IL-17RA is essential for IL-17A, IL-17F and IL-25 signaling9,23. More recently, IL-17RA has also been implicated in IL-17RD signaling, although the ligand for this interaction remains unknown26. Given this emerging trend, along with our observation that IL-17RA contact residues in site 1 and site 3 binding interfaces are somewhat conserved amongst the IL-17 cytokine family members, we propose that IL-17RA may act as a shared receptor for the IL-17 family. Shared receptors such as gp130 and the γc chain are the hallmark of many cytokine-receptor signaling complexes27. These common receptors bind to an array of multimeric receptor-cytokine complexes, often in a manner mediated by their affinity for the cytokine bound α-receptor complex rather than a direct binding affinity for the cytokine itself. IL-17RA may represent the newest member of the shared receptor family, serving in effect as a ‘γc chain’ of the IL-17R family, and adding a new twist to the paradigm in which the shared-receptor binding site utilizes conserved ‘anchor points’ to engage variant ligands.

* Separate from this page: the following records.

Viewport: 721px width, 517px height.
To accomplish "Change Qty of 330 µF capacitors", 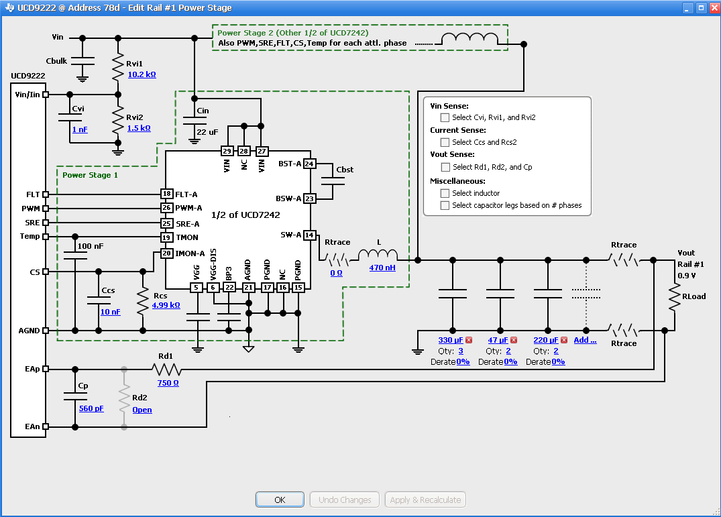I will [461, 351].
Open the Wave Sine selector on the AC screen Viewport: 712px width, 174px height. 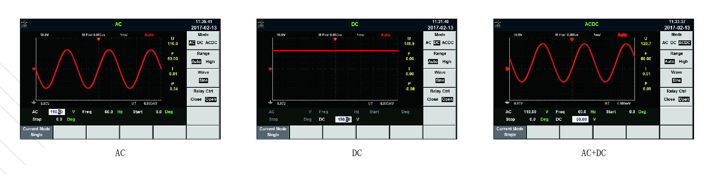click(x=203, y=80)
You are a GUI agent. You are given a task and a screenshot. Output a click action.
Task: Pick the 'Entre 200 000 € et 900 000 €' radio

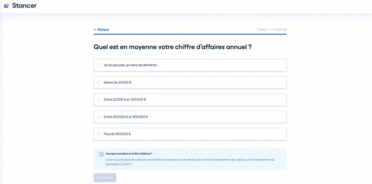99,117
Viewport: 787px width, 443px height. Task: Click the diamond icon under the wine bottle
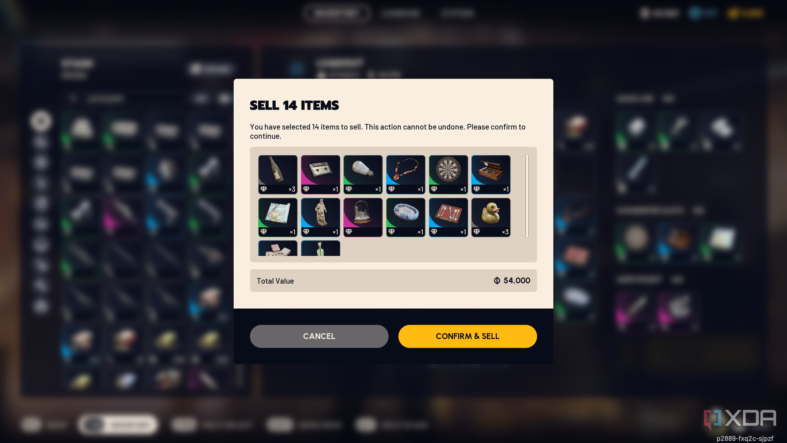pos(263,189)
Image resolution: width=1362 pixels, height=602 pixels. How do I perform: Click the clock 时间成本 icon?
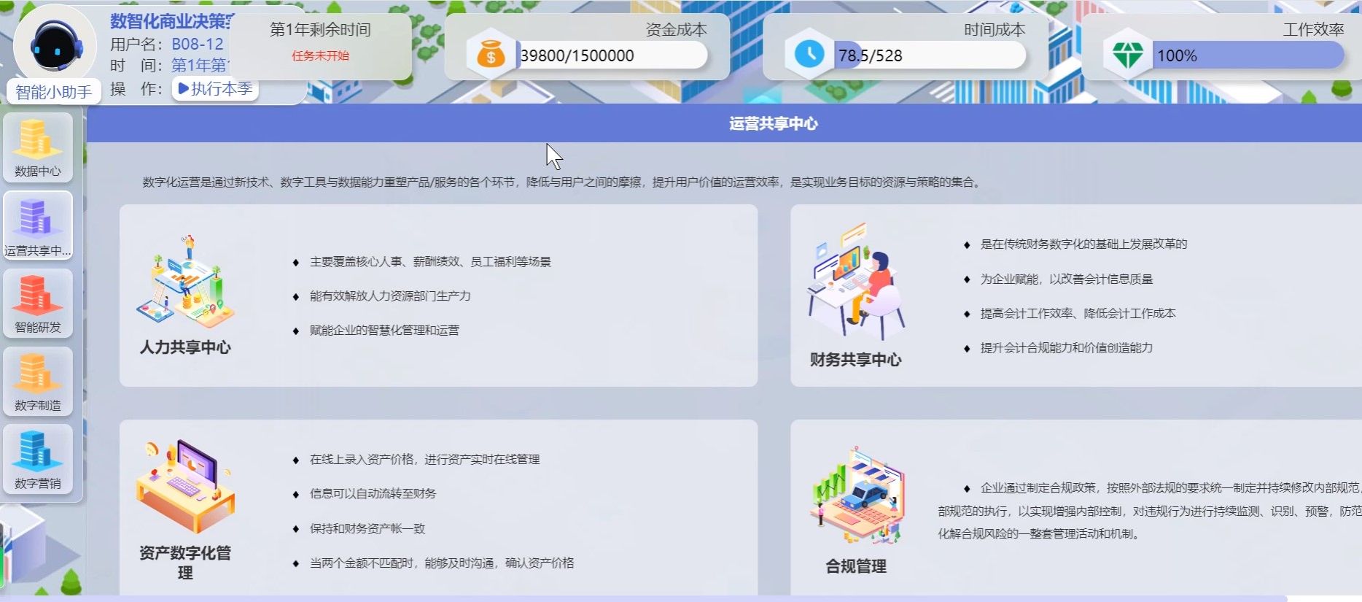(x=809, y=54)
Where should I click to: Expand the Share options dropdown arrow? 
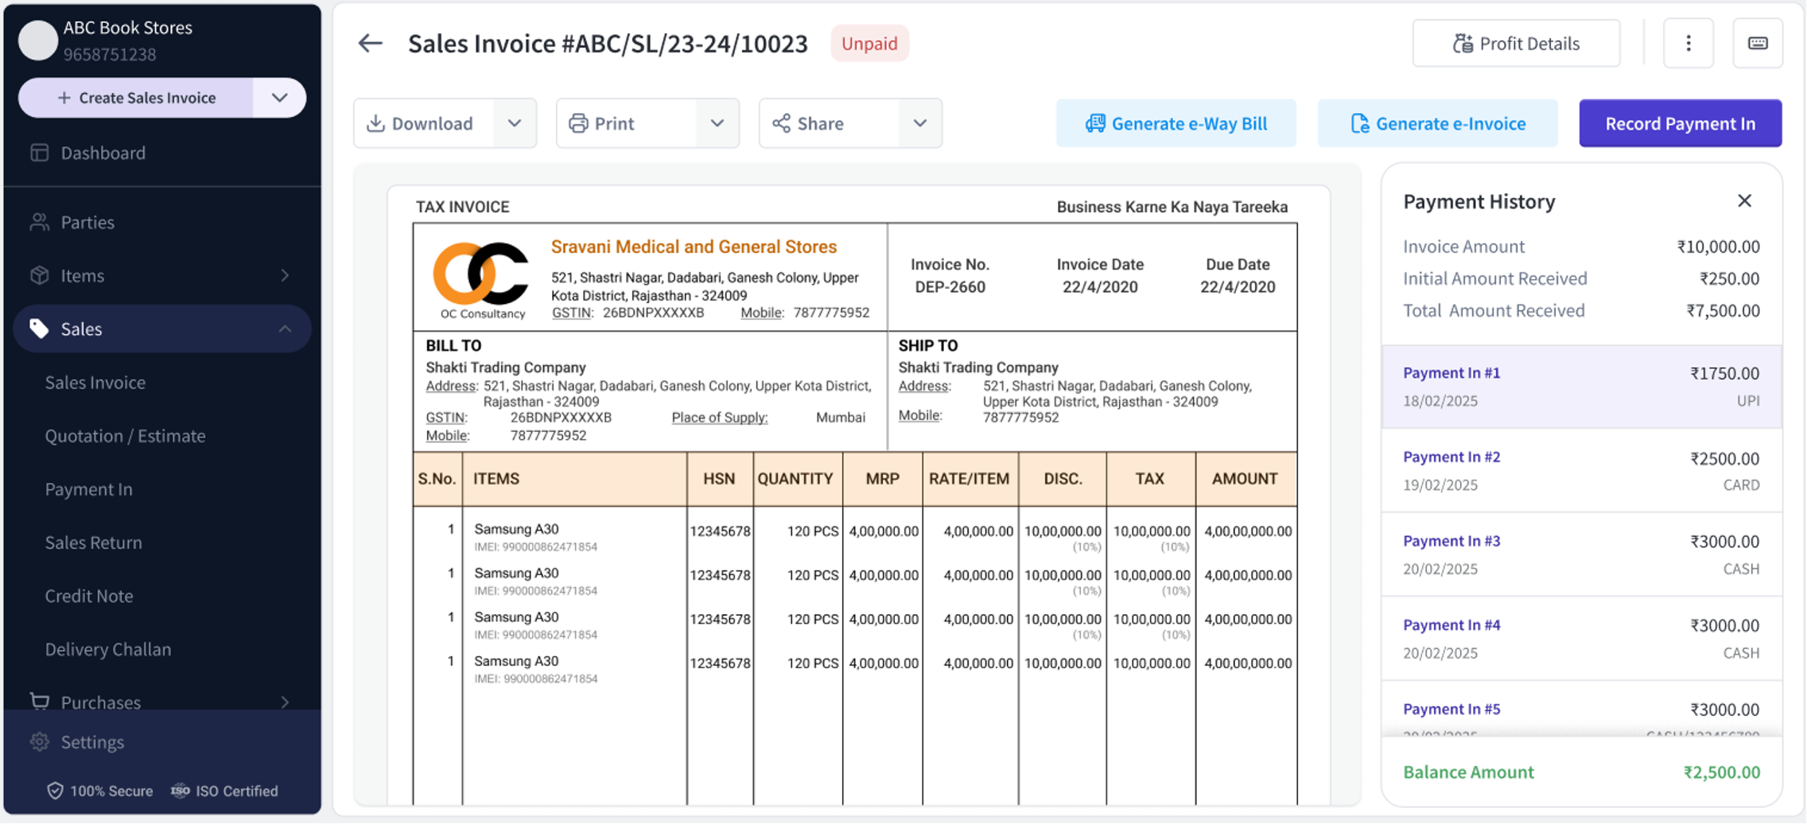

Protein expression and purification
The native signal peptide and extracellular region of human IL-17RA (residues 1–286) was cloned into the BacMam expression vector pVLAD637. Recombinant protein was transiently expressed in suspension 293 GnTI- cells grown in Pro293 media (Lonza) supplemented with 1% fetal calf serum (FBS) and 10 mM Na butyrate at 37° C. Full length IL-17F with a C-terminal hexa-His tag was cloned into the pAcGP67-A expression vector (BD Biosciences) and the protein secreted by High Five insect cells grown in Insect Xpress media (Lonza) at 27° C. The supernatants containing the IL-17RA and IL-17F proteins were mixed and concentrated before Ni-affinity purification. The IL-17RA protein was deglycosylated via endoglycosidase-H treatment and the IL-17RA and IL-17F purification tags cleaved using 3C-protease and carboxypeptidase A (Sigma-Aldrich). The protein complex was subjected to reductive lysine methylation using dimethylamine-borane complex and formaldehyde as described by Walter et al.38. The IL-17RA-IL-17F complex was further purified using a Superdex 200 size exclusion column (GE Healthcare) equilibrated in 10 mM Hepes pH 7.4 and 150 mM NaCl. Fractions containing the IL-17RA-IL-17F complex were concentrated to ~15 mg/ml for crystallization trials.
Selono-methione (SeMet) labeled IL-17RA protein was prepared as described with the following modifications39. Untransfected adherent 293 GnTI- cells were cultivated in FBS-supplemented DMEM media (Invitrogen). The media was exchanged after a single phosphate-buffered saline wash, for Met and Cys-free DMEM (Invitrogen) supplemented with 40 mg/l L-Cys, 45 mg/l selenon-L-Met, 2% FBS, L-glutamate, Na pyruvate, IL-17RA BacMam virus and 10 mM Na butyrate. Expression was allowed to proceed for 72 hours. IL-17RA-SeMet protein supernatants were mixed with IL-17F and purified as described above. For binding experiments, proteins were expressed and purified essentially as described above. The IL-17RA, IL-17RB and IL-17RC extracellular domains were expressed by 293s GnTI- cells with and without a C-terminal BirA ligase tag. IL-17RC was expressed with an additional C-terminal Fc tag that was cleaved by 3C-protease prior to size exclusion chromatography. IL-17A, IL-17F and IL-25 cytokines were expressed by High Five cells with C-terminal hexa-His tags. Proteins were enymatically biotinylated using BirA ligase and purified via size exclusion chromatography.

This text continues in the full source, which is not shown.